Thanks for your question. It is possible you might have a food "intolerance" instead of an allergy. Food allergy occurs when your immune system treats a food as if it were a harmful substance, resulting in an allergic reaction. Food intolerance occurs when your body has a bad reaction to a food, and can't digest it.

For example, lactose intolerance occurs when your digestive tract cannot break down dairy products. People who have lactose intolerance can develop diarrhea, gas, and stomach discomfort after eating dairy products, and this disease can develop later in life. It is important to see your doctor to discuss these symptoms.

Food Challenge

My daughter recently had testing done for food allergies. The tests showed that she has several allergies. What is a parent to do when there are so many things on the list that she has never reacted to? -- Holly


This is an important question to ask your doctor. The skin and blood tests alone are only right about half the time in diagnosing food allergies. One of the most important things your doctor does to diagnose a true food allergy is to discuss with you what symptoms your daughter has when she eats the foods she tested positive for.

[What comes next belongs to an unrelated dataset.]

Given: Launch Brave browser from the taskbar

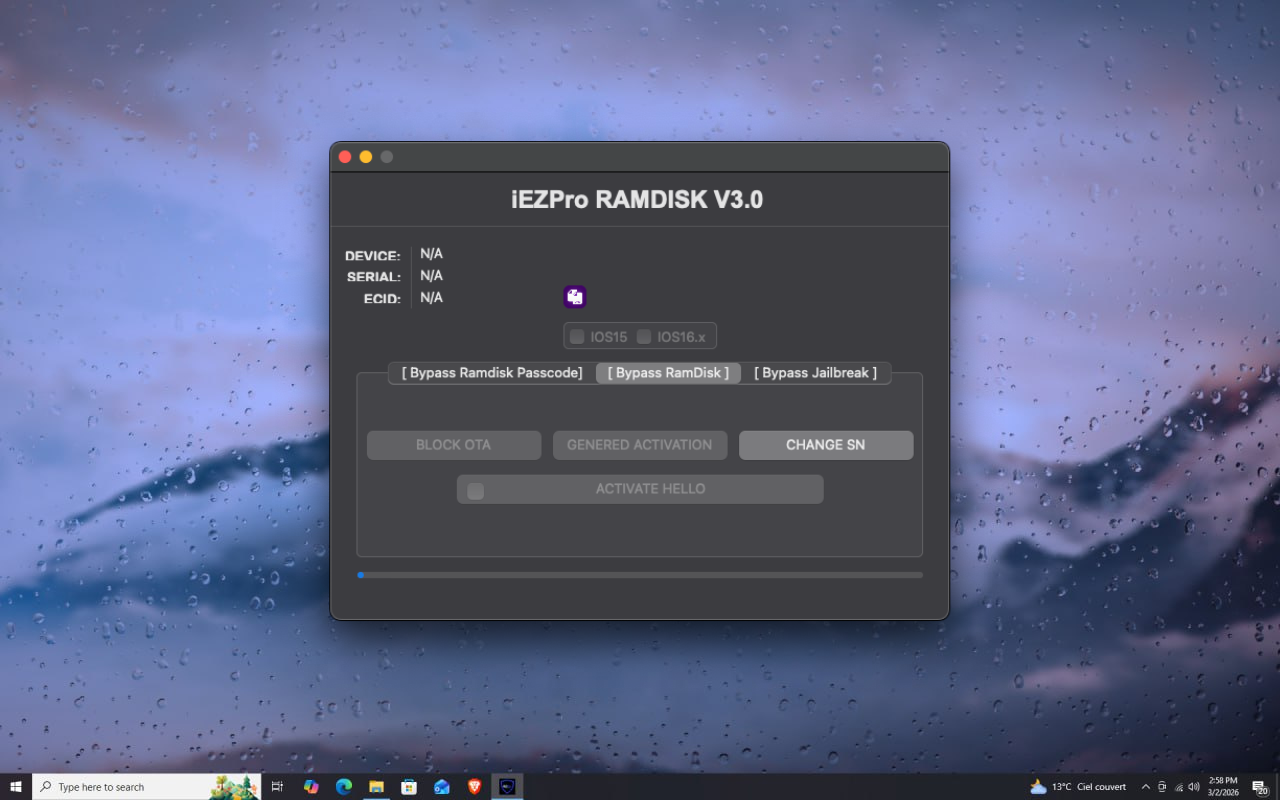Looking at the screenshot, I should point(473,786).
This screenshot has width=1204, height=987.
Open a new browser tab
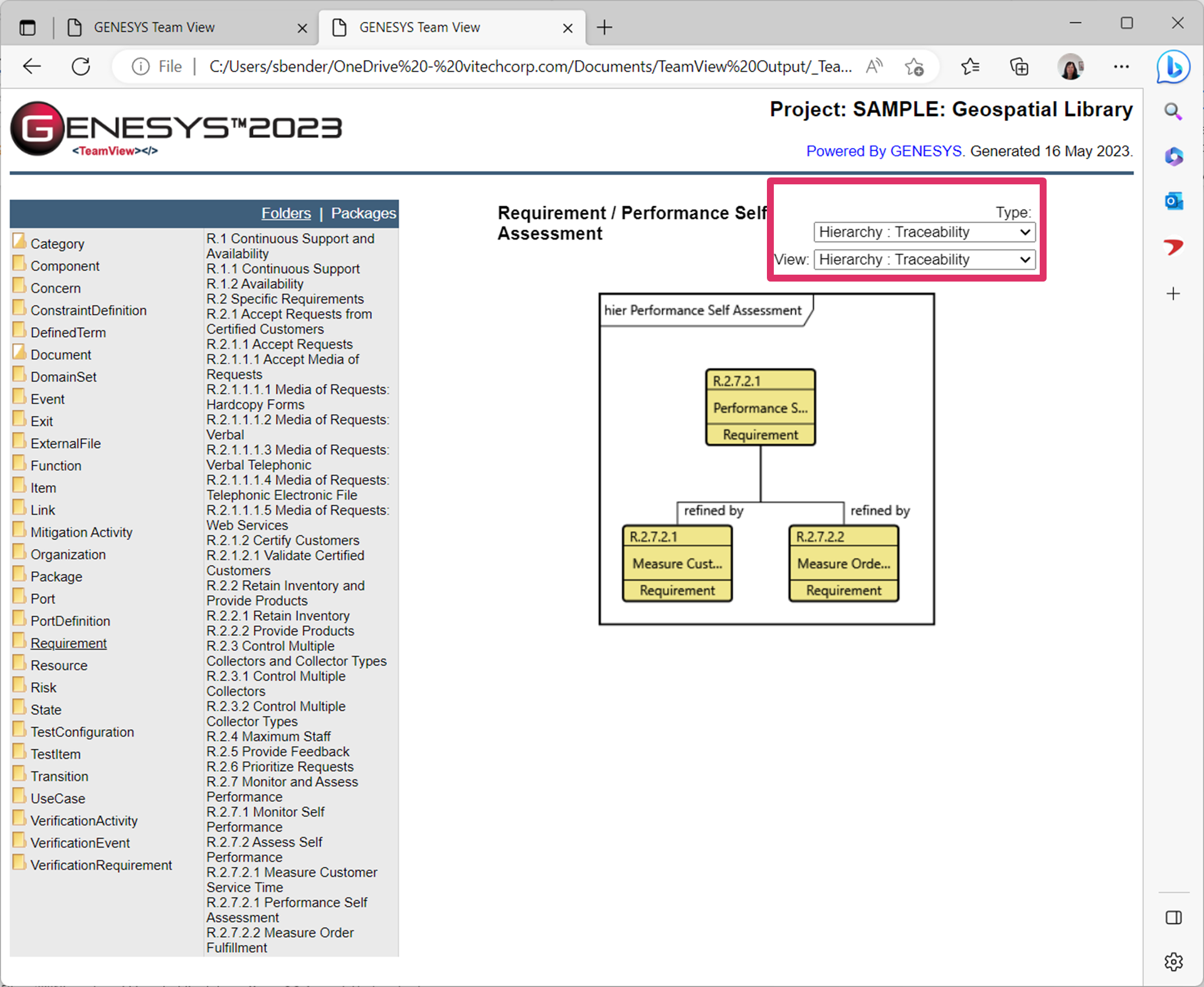point(604,28)
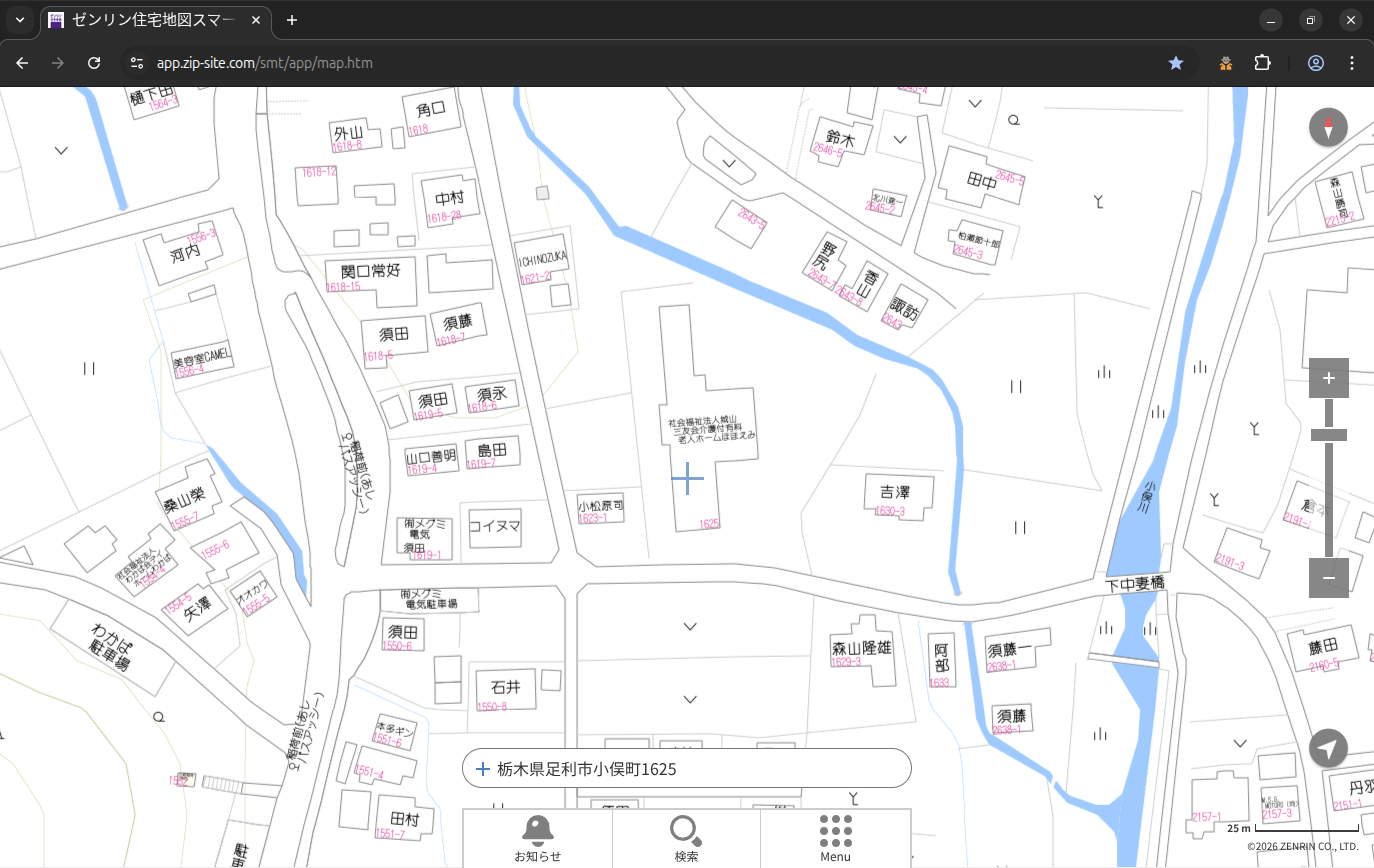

The doctor may also decide to do a food challenge in which a patient is given foods suspected of causing allergy and then monitored to see symptoms develop. It is very important that this is done under the supervision of a doctor and that you do not try to do this yourself -- there is a risk that any of these foods that your daughter tested positive for could cause a severe, possibly life-threatening reaction.

Intolerance vs. Allergy

Doctor, why would one have an adverse reaction to chocolate but not coffee or other caffeines? -- Kay

Have you seen a doctor yet so that you can get tested? It is possible you are allergic to something in chocolate other than caffeine. This could also be a food "intolerance" other than an allergy. Food intolerance means your body can't digest food or has a bad reaction to food, but it's not a true allergy.

Outgrow Allergies?

I am a 14-year-old boy with multiple food allergies. I am allergic to egg, poultry, peanuts, tree nuts, peas and most seafood. Will I ever outgrow any of these allergies? Am I getting the proper nutrition since I must avoid many foods? PLEASE HELP. I hate being allergic to so many things.

Hi Bill,

Thanks for your question. I can understand how you might be frustrated in not being able to eat so many foods! It's impossible to predict if you will outgrow your allergies, but there is some hope. Many kids, about 80 to 85 percent of them, will outgrow the allergies they have from childhood.

It is important to get checked by your doctor about once every two years to see if you might have outgrown one of them. Check out this website for some great information on finding foods you can eat and not eat, and for other tips on coping with your allergies.

Risk It? Or Get Retested?

I was diagnosed with egg allergy years ago when I was a kid but haven't had a reaction in about 10 years. I heard that many people outgrow their allergies. Should I go ahead and try eggs?

Absolutely not! While many people do outgrow their allergies, others don't, and it is impossible to know which type of person you are. You don't want to risk a severe reaction. I would see a doctor to get retested.